Saturday, January 25, 2014

The Best Tomato Sauce. Ever.

Before I became vegan, I was obsessed with Ina Garten. She has an adorable husband who worships her, and makes her giggle like a teenage girl. She has the most beautiful house in East Hampton just steps from the beach. Her world is always bustling with fascinating people, usually gay men, who bring her presents and flowers and gossip. It was my favorite cooking show to watch on Saturday mornings. And while she isn’t necessarily the picture of health, she sure seems to love her life. Once I adopted a plant-based diet though, it seemed like Ina had nothing to offer me. Everything was stuffed with cheese, or rolled in bacon, or topped with whipped cream.
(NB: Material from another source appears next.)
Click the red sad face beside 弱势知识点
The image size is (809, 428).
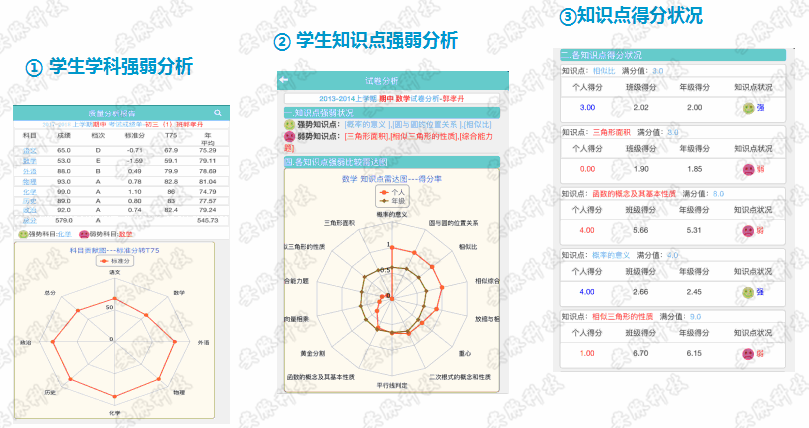tap(290, 135)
I couldn’t even find a way to adapt it to my new lifestyle, so Ina became less a part of my culinary life, replaced by people like Colleen Patrick-Goudreau, Chloe Coscarelli, and Nava Atlas.

One of the last episodes I watched featured Joe Realmuto, the chef at famed Hampton’s eatery Nick and Toni’s, preparing Penne alla Vecchia Bettola. Realmuto’s recipe is similar to a penne alla vodka, and finished with cream and parmesan cheese, but I had a hunch it didn’t need those things. What resulted was the best tomato sauce I’ve ever had, smooth, bursting with layered flavors, and guaranteed to make any recipe a little bit better. I love this sauce with dishes like my Stuffed Shells with Almond Ricotta, or even just tossed with penne and topped with toasted almond breadcrumbs.

Penne all Vecchia Bettola
adapted from Joseph Realmuto
1/4 cup olive oil
1 onion, diced
3 cloves of garlic, crushed
1/2 teaspoon crushed red pepper flakes
2 tablespoons fresh oregano
1 cup vodka
2 28 oz. cans whole peeled tomatoes
Salt and pepper to taste

Heat the oven to 375°F. Heat the olive oil in a large ovenproof pan (choose one with a lid). Add the onion and garlic, and sauté until tender, about 7 minutes. Add the red pepper flakes and fresh oregano, and cook 1 minute more. Add the vodka, and simmer until the volume has decreased by half. Drain the two cans of tomatoes. Add each tomato to the pot, crushing it in your hands - take care not to squirt tomato juice all over your kitchen, as I did. Add 2 teaspoons salt, and a few grinds of pepper. Stir to incorporate all the ingredients. Cover with a lid, and place in the oven for 1 to 1 1/2 hours. Remove from the oven, and let cool for 15 minutes. Transfer the sauce to the bowl of a blender or food processor. Be sure to leave a hole for the steam, or your lid will pop off squirting tomato sauce all over your kitchen (I make these mistakes so you don’t have to, people!). Blend to a smooth consistency. If using immediately, transfer back to the pot, and reheat, tossing the pasta directly with the sauce. If not, store in a sealed container for up to 4 days.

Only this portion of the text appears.